L'Incandescence,
suite
Il s'assoupissait
presque, quand le prolongement suspect d'une ombre le fait tressaillir
et finalement ouvrir à contrecœur les paupières.
Tout d'abord il ne voit rien qu'une forme humaine violemment éclairée
en contre-jour, puis, ses yeux s'accoutumant, une paire de jambes
effilées, une minijupe, deux mains croisées devant
et des bras nus remontant jusqu'au cou en passant par de petits
seins, un visage vaguement familier, mais qu'il ne parvient pas
à remettre.
– Théo ?
– Oui… ?
– Tu ne te souviens pas ?
– …
– L'église Saint-Sulpice, son porche, tu te rappelles
?
– Oui, oh, oui, il y a un banc vermoulu à droite.
– Oui, et nous y avons parlé quelques minutes…
– Oui, je me souviens… on s'était rencontrés
dans le métro, assis face à face, et on lisait le
même livre… Je ne me souviens pas duquel d'ailleurs…
– Les Illuminations !
– Ah oui, ces chères Illuminations…
Mais, combien de temps ? Deux, trois ans ?
– Au moins, et pourtant nous revoici, aujourd'hui… Cela
ne te dérange pas si je m'assois là ?
– Non, bien sûr que non !
Il se redresse un peu, appuie sa tête contre le mur, la regarde
de côté, le profil, charmant tout cela…
– Mais, je ne me souviens plus…
– Anesthésia, si tu y tiens… Mais c'est normal
que tu ne te rappelles pas, tu ne me l'avais pas demandé
à l'époque, je m'en souviens, j'avais trouvé
ça assez drôle.
– Et tu as été capable de me reconnaître,
après tout ce temps ! Je n'en reviens pas.
– Mais tu n'as pas changé d'un pouce !
– Heureusement, tiens.
Il se redresse entièrement. Il s'apprête à remettre
son t-shirt, mais après une fraction de secondes de réflexion
il se rend compte de l'absurdité de ce geste, ramène
seulement ses bras devant lui, sur un genou.
– Eh bien Anesthésia, quoi de neuf depuis la dernière
fois ? Bien sûr c'est une question qui n'attend aucune réponse,
je ne sais pas pourquoi je la pose, le soleil doit commencer à
me tourner la tête…
– Non, c'est vrai, difficile de reprendre là où
l'on en était resté. Si je me souviens bien —
moi aussi j'ai mes défaillances —, on parlait de poésie,
la première fois. Mais j'ai pas envie d'en reparler maintenant,
il faut la vivre un point c'est tout, ou bien on renonce…

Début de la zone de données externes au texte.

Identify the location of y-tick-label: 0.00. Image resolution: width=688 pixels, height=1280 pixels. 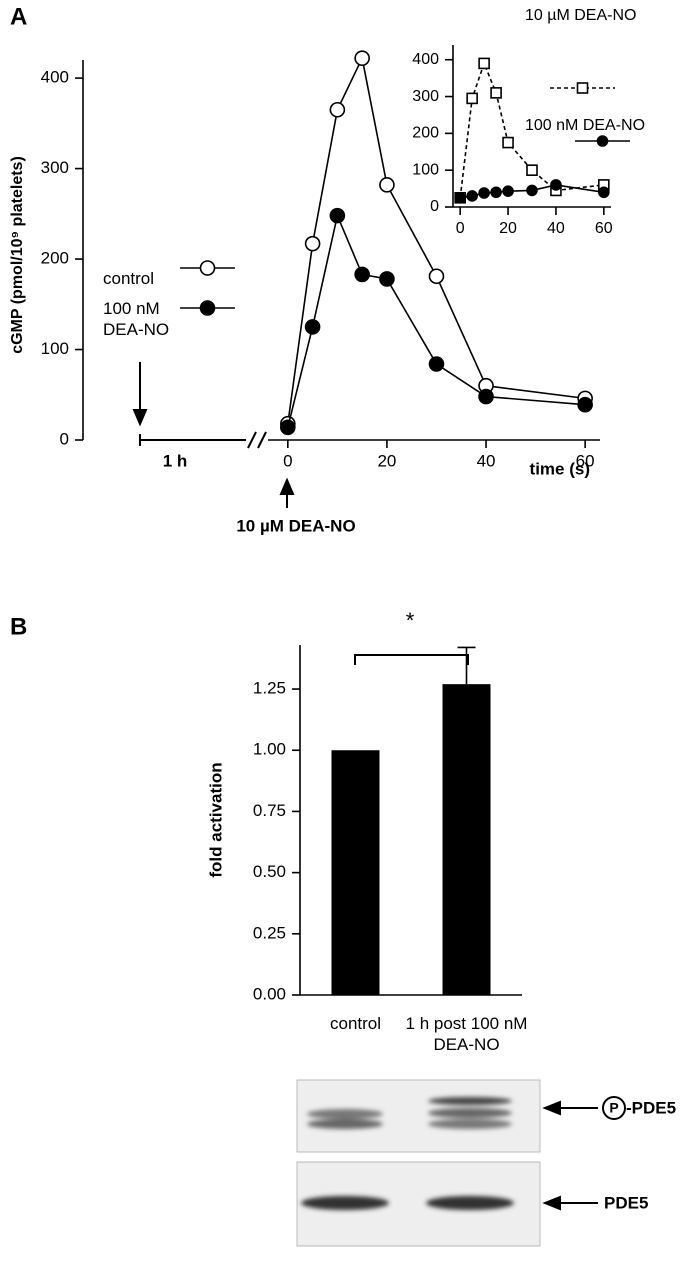
(270, 994). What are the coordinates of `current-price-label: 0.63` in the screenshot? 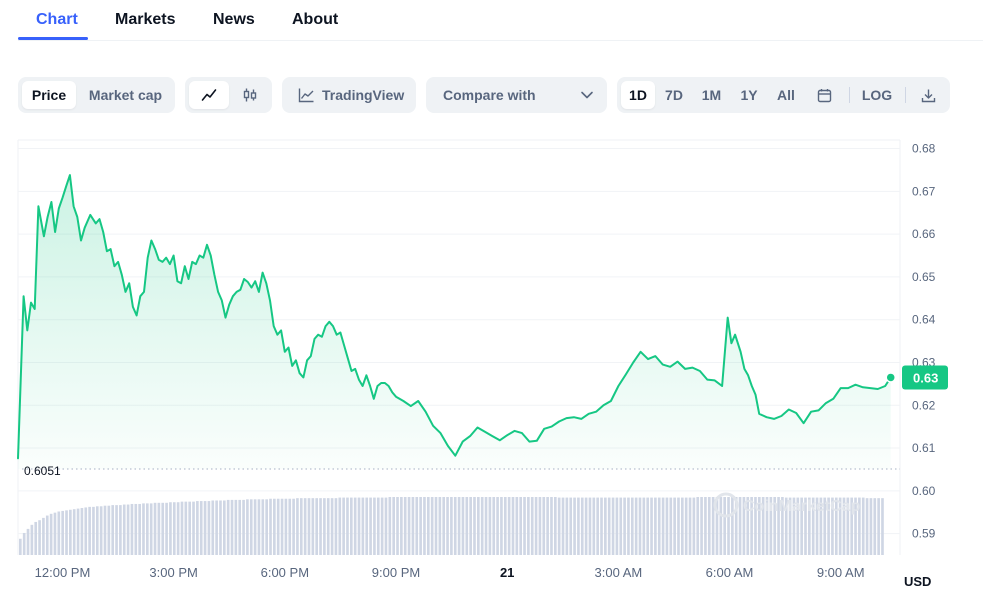 It's located at (926, 378).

Tu en es où, toi ? Moi, j'ai cédé au mirage
de la bohème pendant tout un temps, j'ai vécu dans
des squats, chez des amis, des connaissances, ou même des
inconnus, je serais incapable de les reconnaître aujourd'hui
d'ailleurs. Pour tout bagage, mon petit Arthur en poche… L'errance,
ah ça, oui, la belle errance. La belle erreur oui. La recherche
permanente de fric, la saleté quoiqu'au bout d'un moment
on s'y fait, sous prétexte de liberté la dépendance,
sous prétexte d'intensité la vulnérabilité…
Quand t'es fatiguée, crispée, que t'en as marre et
que tu t'effondres au moins une fois par jour, que tu craques…

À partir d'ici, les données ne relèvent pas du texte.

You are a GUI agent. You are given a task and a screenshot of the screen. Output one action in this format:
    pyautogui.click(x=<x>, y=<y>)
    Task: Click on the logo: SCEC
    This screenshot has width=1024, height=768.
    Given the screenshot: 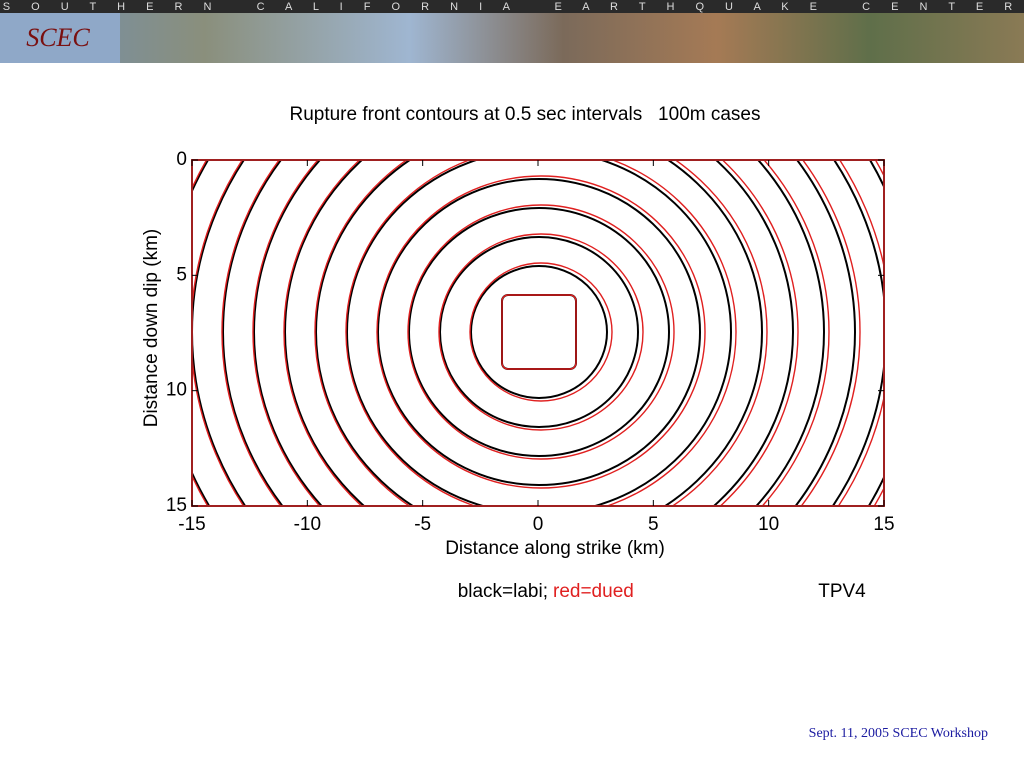 What is the action you would take?
    pyautogui.click(x=58, y=38)
    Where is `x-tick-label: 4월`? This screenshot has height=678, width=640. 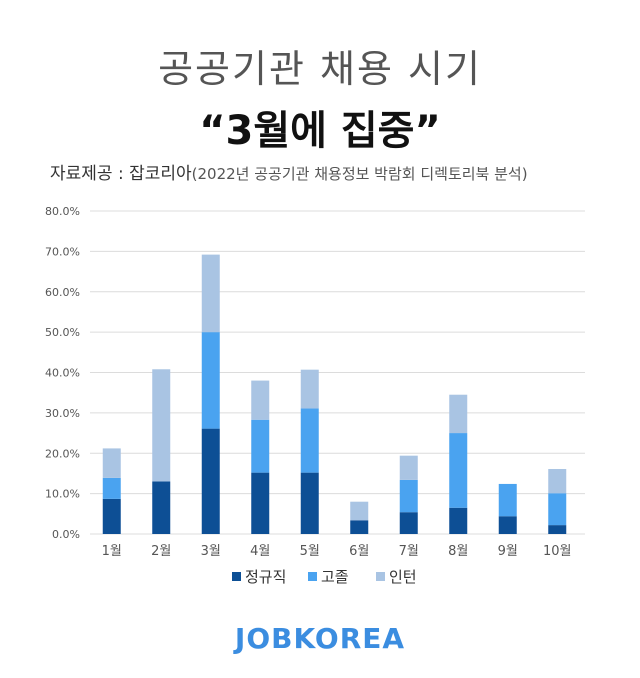 x-tick-label: 4월 is located at coordinates (260, 552).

Et le désespoir au bout de la route. Enfin, maintenant, tout
a changé, et je commence à me sentir un peu mieux…
– Ah oui…
Théo ne l'écoute que d'une oreille, il n'écoute
que sa voix feutrée, aux traces d'intonations du midi, masquées.
Les vieux réflexes reviennent à grands pas. Quant
à elle, ses longs cils battent doucement, directs sur l'onde,
elle regarde droit devant elle, ne présentant à Théo
que son profil à la fossette charmante.
– Enfin… tout cela est bien banale, hein ! Et toi ?

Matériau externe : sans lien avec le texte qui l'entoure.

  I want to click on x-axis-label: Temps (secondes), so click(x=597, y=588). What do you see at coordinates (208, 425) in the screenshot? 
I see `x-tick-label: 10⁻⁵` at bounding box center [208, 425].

– Comment dire… On est au printemps, j'en profite, enfin
j'essaie. Disons que je suis en convalescence…
– C'est bien flou tout ça…
– Je n'ai pas très envie d'en parler, en fait. Rien
n'a vraiment changé depuis la première fois où
on s'est vu, c'est ce qui compte. Il fait beau, c'est le présent
!
Il rit doucement, ravi de ces paroles à l'effet bénéfique.
Oui, il a du mal à se remettre à parler, les mots
ne sont plus aussi fluides qu'auparavant.